Time Series Data Mining with Python¶

Feng Li

School of Statistics and Mathematics

Central University of Finance and Economics

feng.li@cufe.edu.cn

https://feng.li/python

Textbooks¶

  • We will stick fairly close to course materials but the following books can supplement your learning
    • Hyndman, Rob J and George Athanasopoulos, Forecasting: Principles and Practice.
      • English Free online
      • Chinese Translation
    • Tsay, Ruey, (2010), Analysis of Financial Time Series, Available from major retailers.

Software Tools¶

  • In this course we use Python. If you do not have Python experience, watch my teaching videso at https://feng.li/python.
  • Lecture slides have embedded Python code and can be used interactively.
  • Tutorials are built on Jupyter Notebooks.
  • The emphasis is on forecasting in practice as well as the theory of forecasting.

Time Series and Forecasting¶

  • The focus of this course is forecasting (what a suprise).
  • In this course we mostly consider numerical variables
    • Example: electricity demand
  • Will mostly use the history of the variable we want to forecast or time series itself.
    • Make a forecast $\hat{y}_{T+h}$ targeting $y_{T+h}$
    • Use $y_1,y_2,\dots,y_T$
  • Here $h$ is the forecast horizon.

Forecasting vs Prediction¶

  • In other courses you have made predictions $\hat{y}=f(\mathbf{x})$, where $\mathbf{x}$ are some independent variables.
  • A forecast is just a prediction in the future
  • Any method can be used if $f(\mathbf{x})$ includes information available when the forecast is made
  • Unlike general regression methods, in time series forecasting there are techniques to exploit the temporal structure or patterns in the data.

What can we easily forecast?¶

In general it is easier to forecast a variable when:

  1. We understand the factors that contribute to it;
  2. When more data are available;
  3. When the future is similar to the past;
  4. When the forecasts do not affect the quantity we are trying to forecast.

*BRIEF 1*
Answer these from the forecasting course notes:
(a) What does $h$ stand for?
(b) In what year was Tsay's Analysis of Financial Time Series published?
(c) What are the tutorials built on?
*BRIEF 2*
Pick up the forecasting course notes after their final line and write what comes next.

*MATERIAL PROVIDED*
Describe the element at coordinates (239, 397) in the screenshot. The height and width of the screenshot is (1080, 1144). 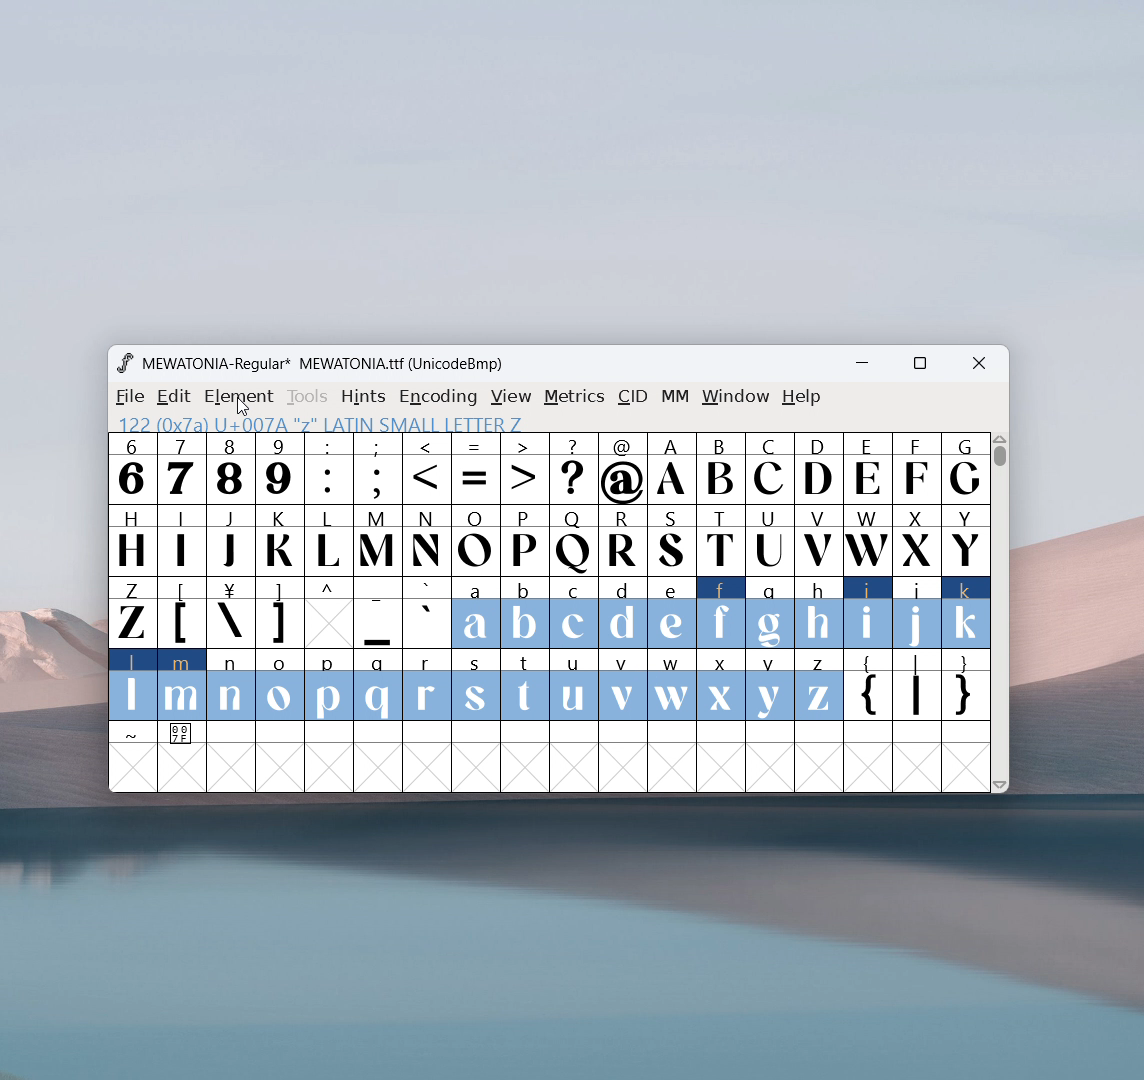
I see `element` at that location.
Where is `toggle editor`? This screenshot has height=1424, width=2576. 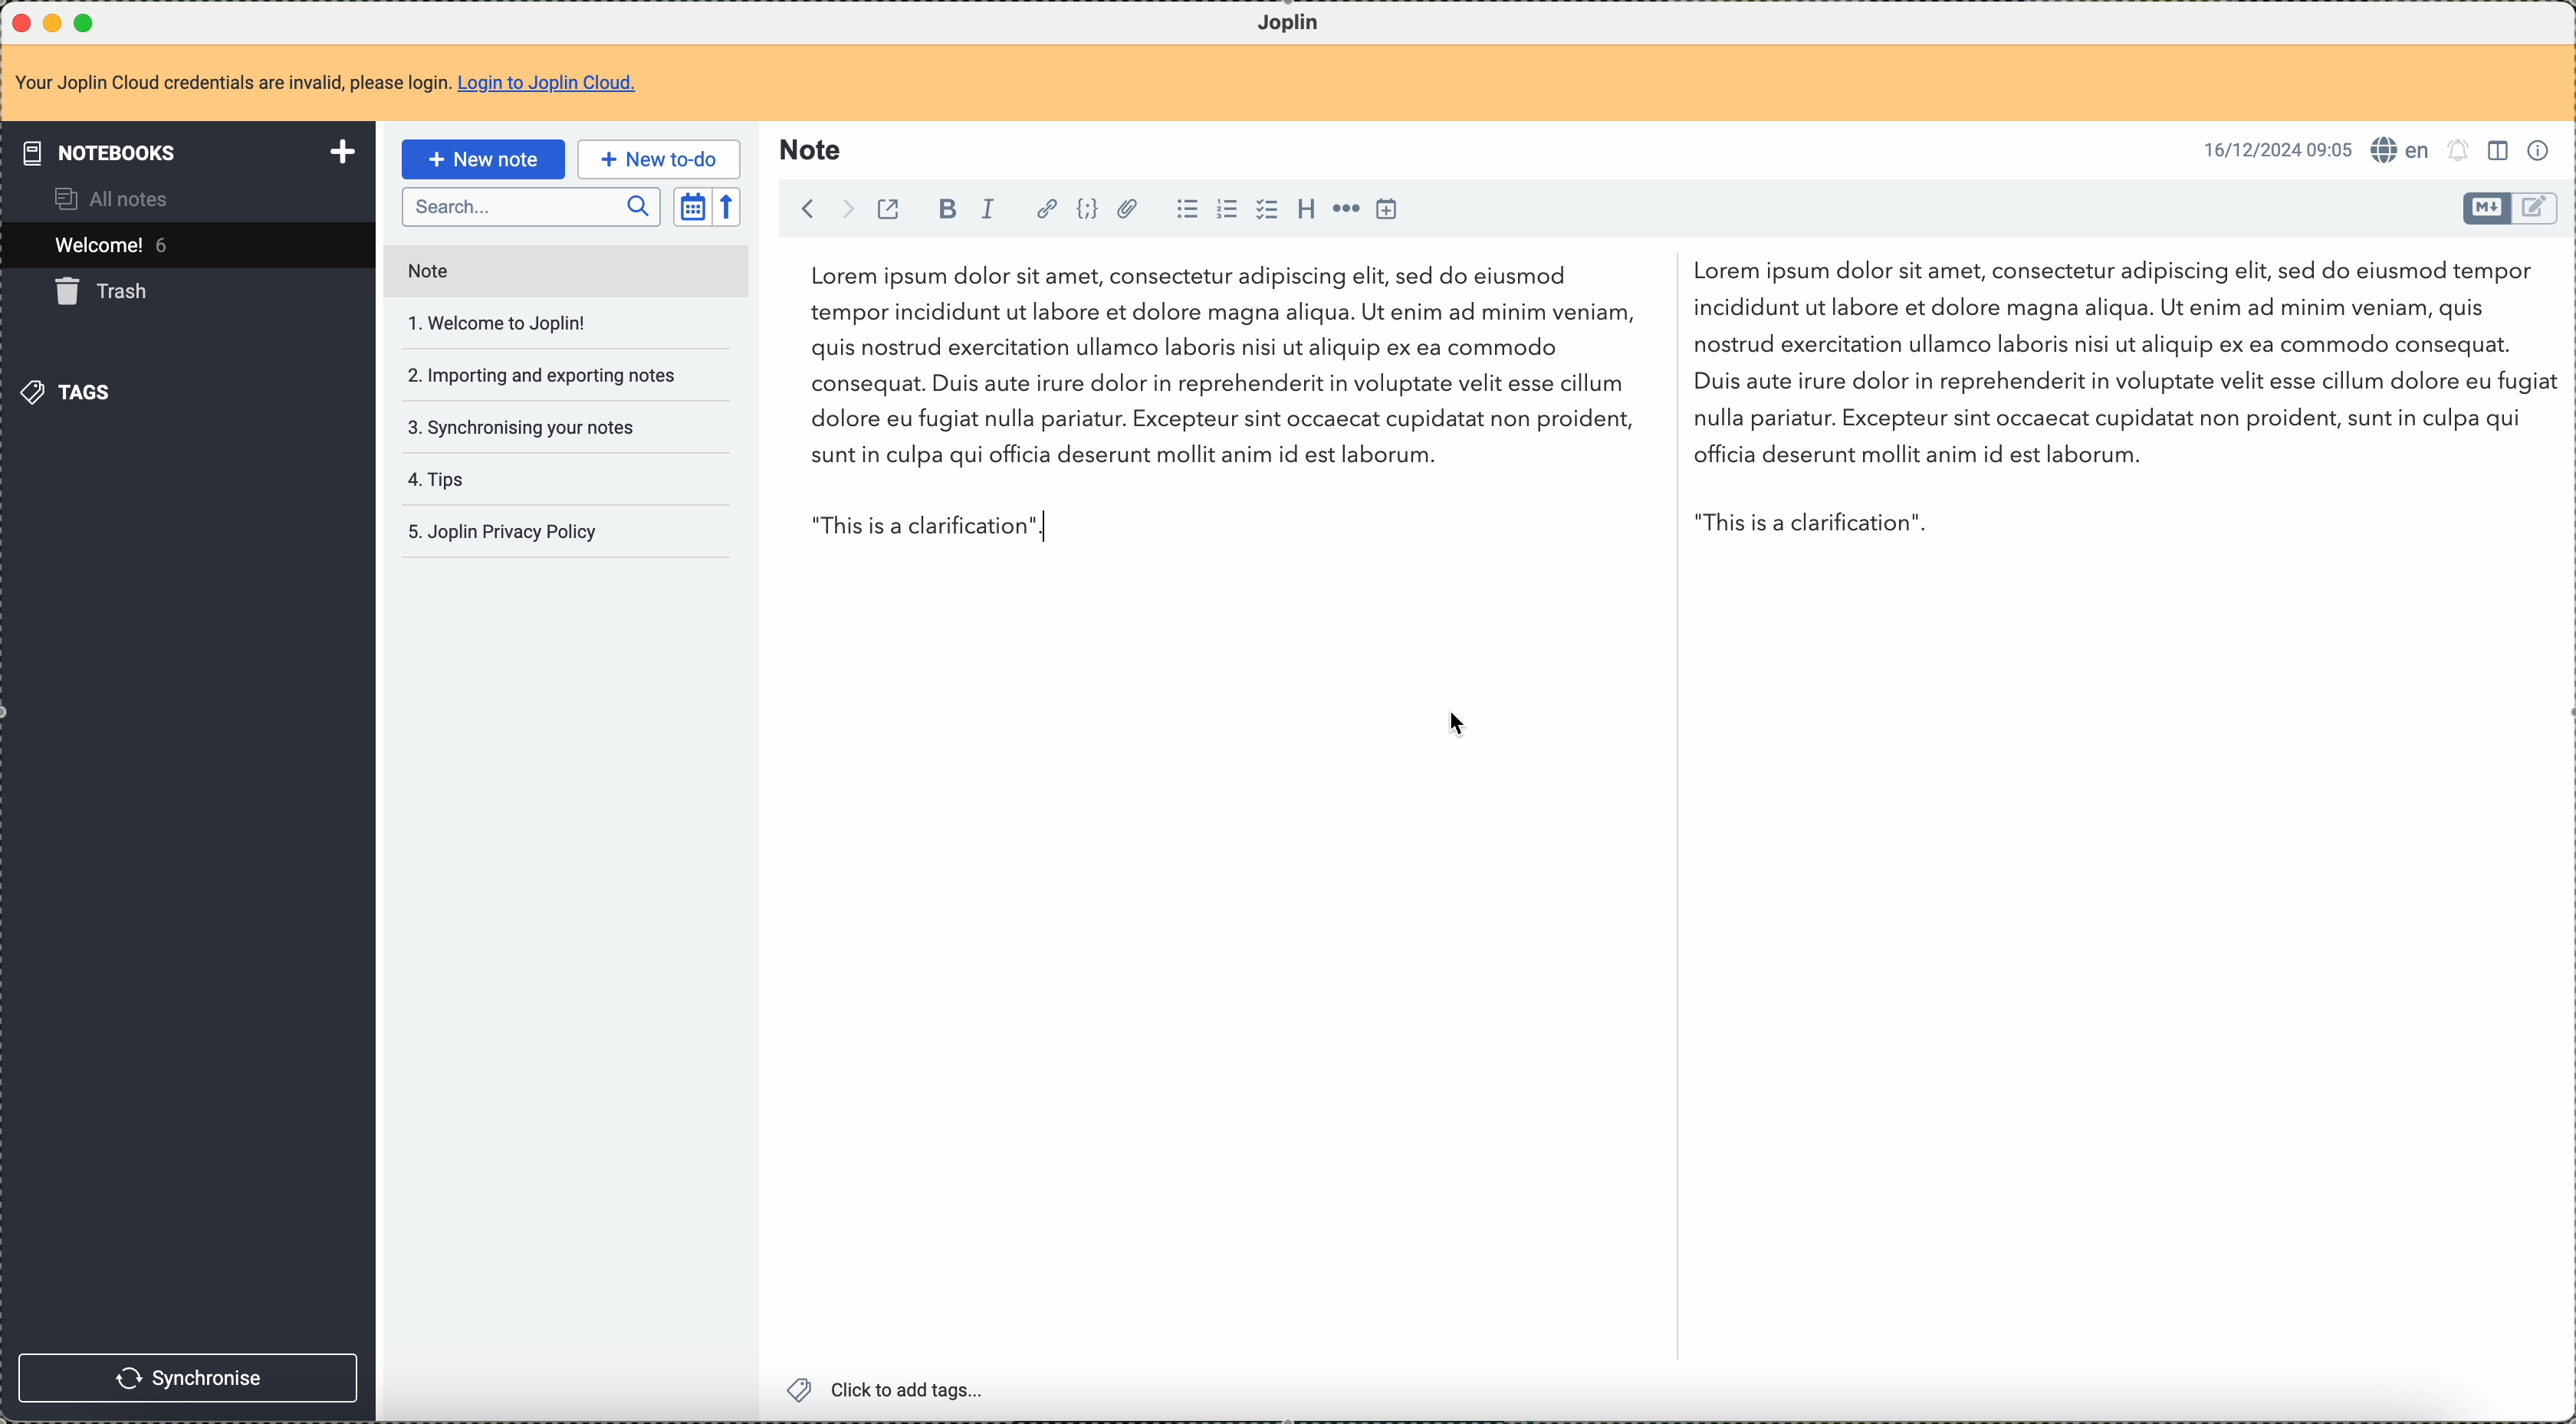 toggle editor is located at coordinates (2537, 210).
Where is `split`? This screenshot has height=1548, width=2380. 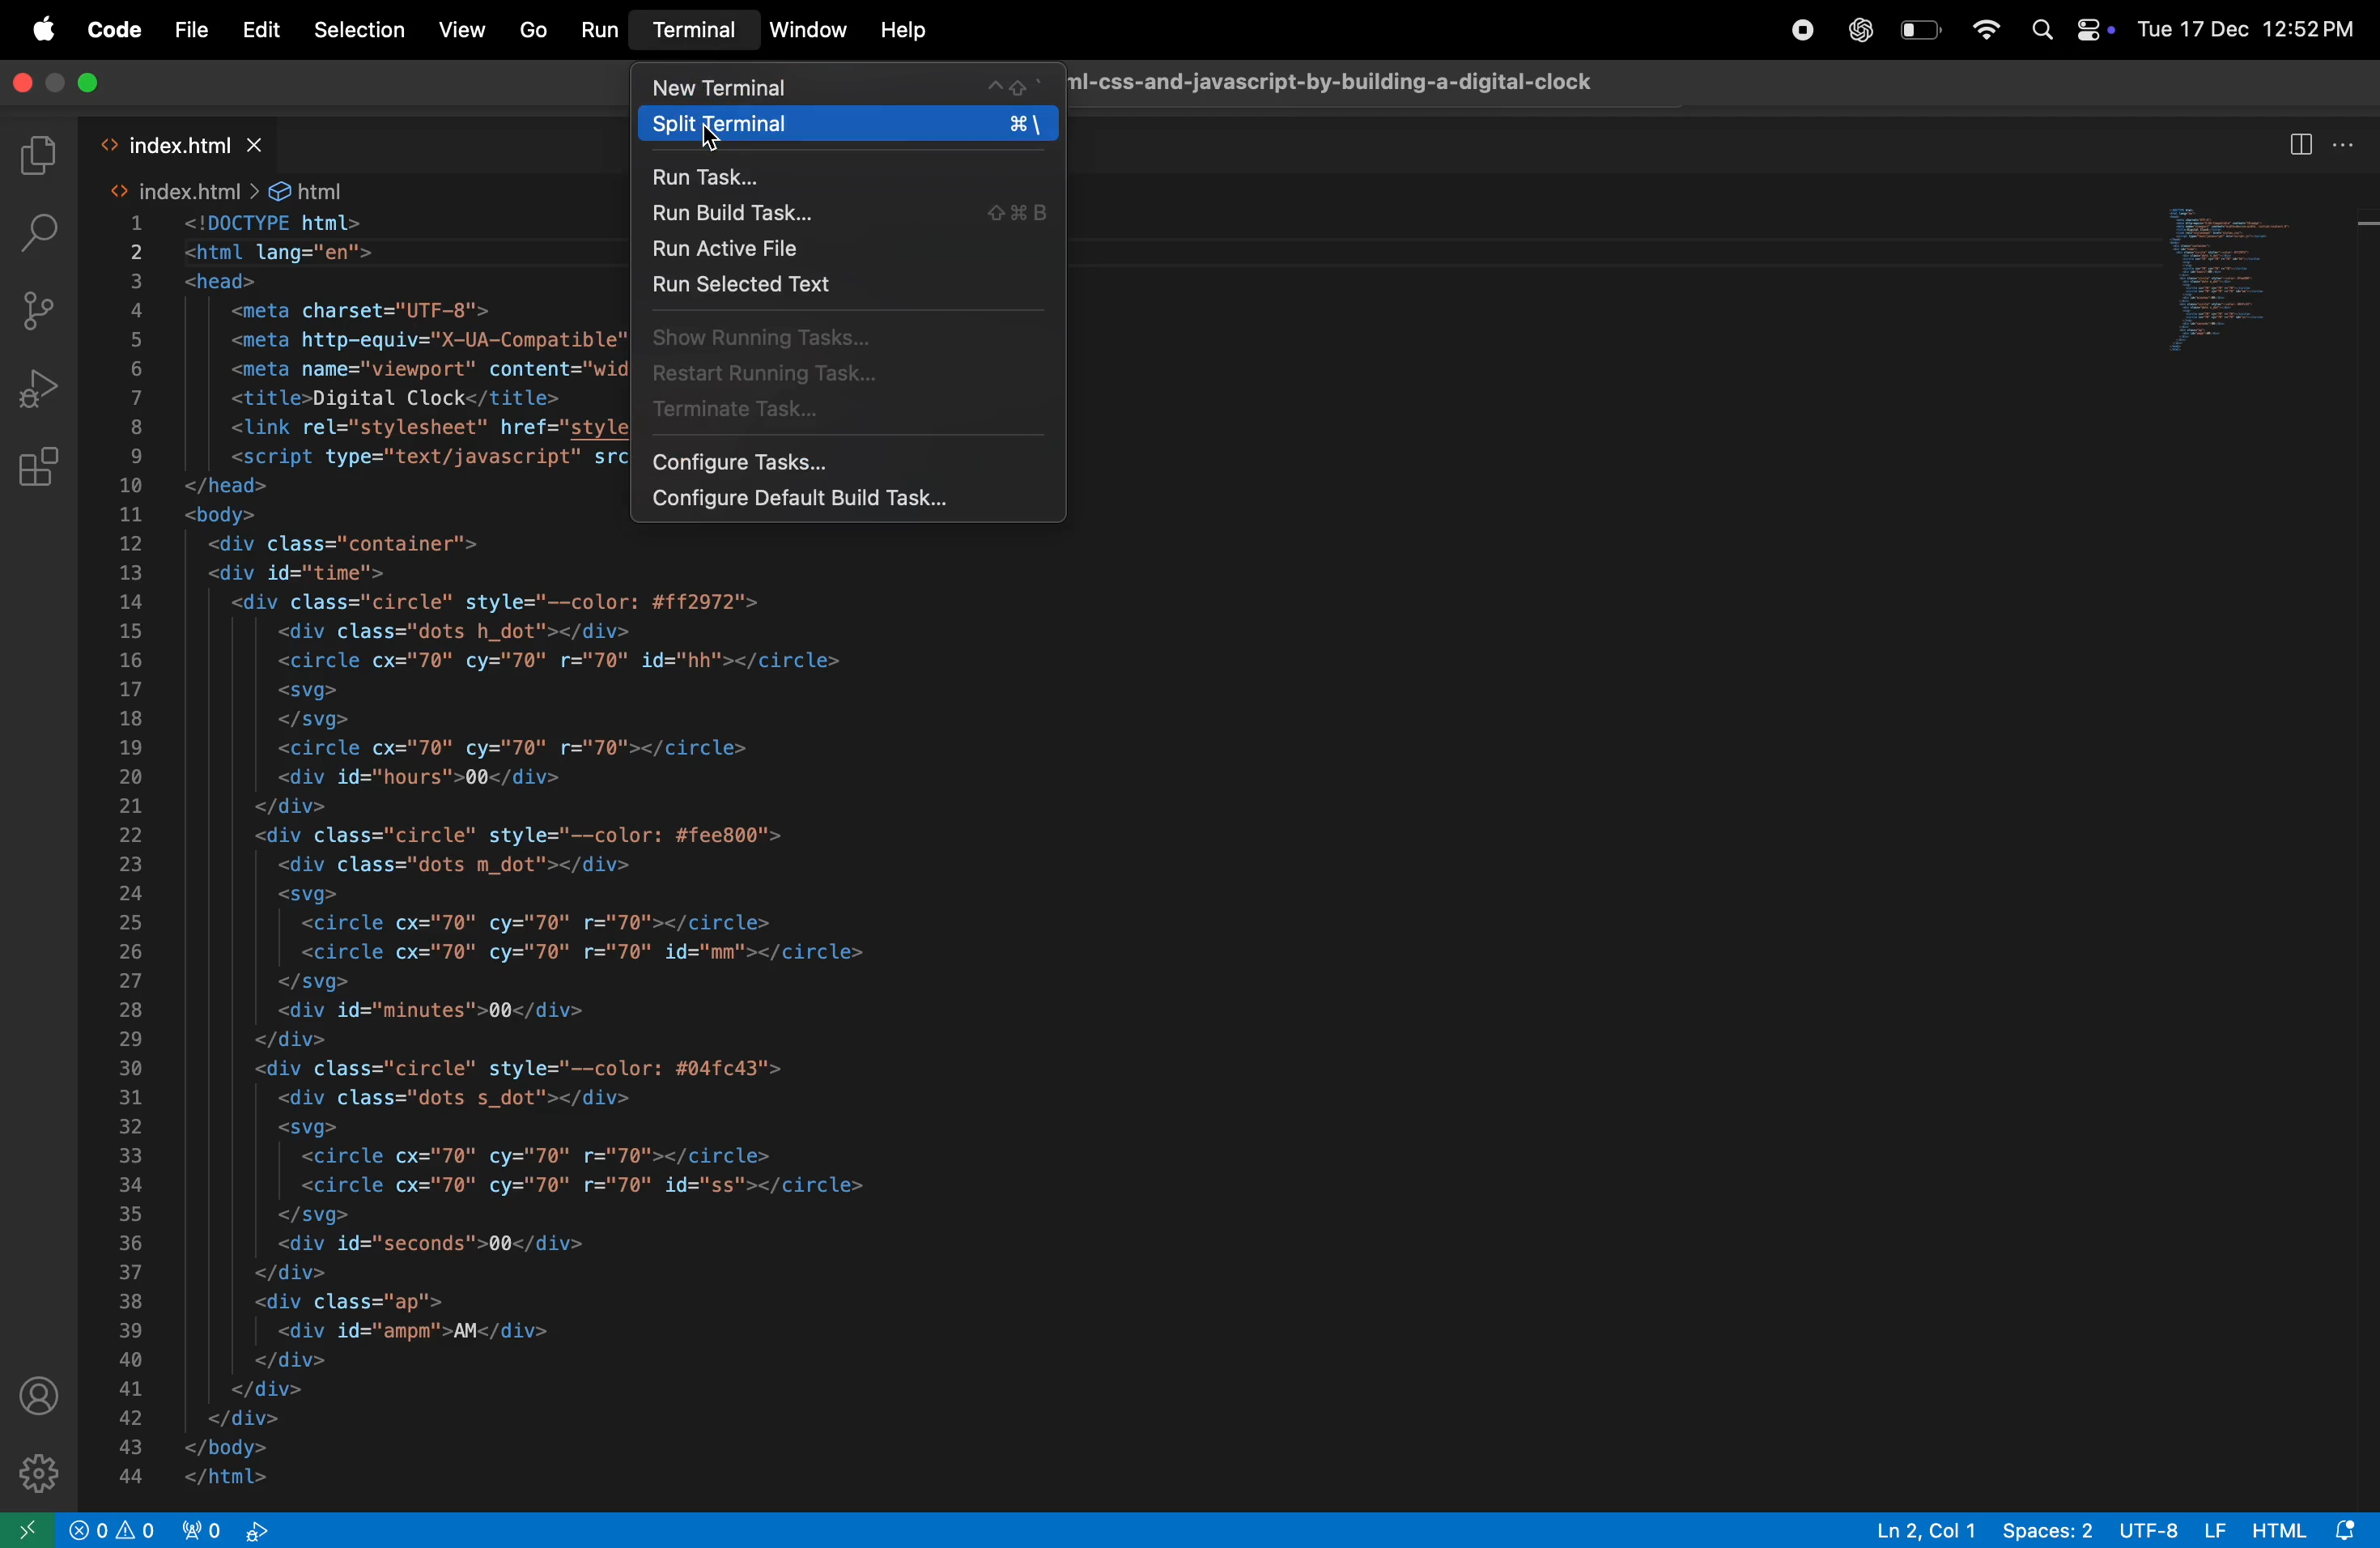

*EXPECTED OUTPUT 1*
(a) The forecast horizon.
(b) 2010.
(c) Jupyter Notebooks.

*EXPECTED OUTPUT 2*
Your turn¶

  • In small groups have a think about:
    • Variables that we need to forecast,
    • How forecasting these variables can improve business decisions,
    • Whether it is easy to forecast these variable.
  • Discuss in groups for 5 minutes and then we will discuss together.

Electricity Demand¶

  • Forecasts at different horizons play an important role in the operation of electricity markets.
  • Long term forecasts (10 to 30 years horizon)
    • Used by by policy makers or investors to decide how to invest in infrastructure.
  • Short term forecasts (up to 24-hour horizon)
    • Used for operations, e.g. scheduling which generators produce electricity.
  • Consider the short term forecasting problem to revise exponential smoothing models covered last semester.
  • Data sourced from the Australian Energy Market Operator (AEMO).

Electricity Data¶

In [1]:
import pandas as pd
elec = pd.read_csv('data/electricity.csv', header=0, index_col=False, parse_dates=False)
elec['SETTLEMENTDATE'] = pd.to_datetime(elec['SETTLEMENTDATE'])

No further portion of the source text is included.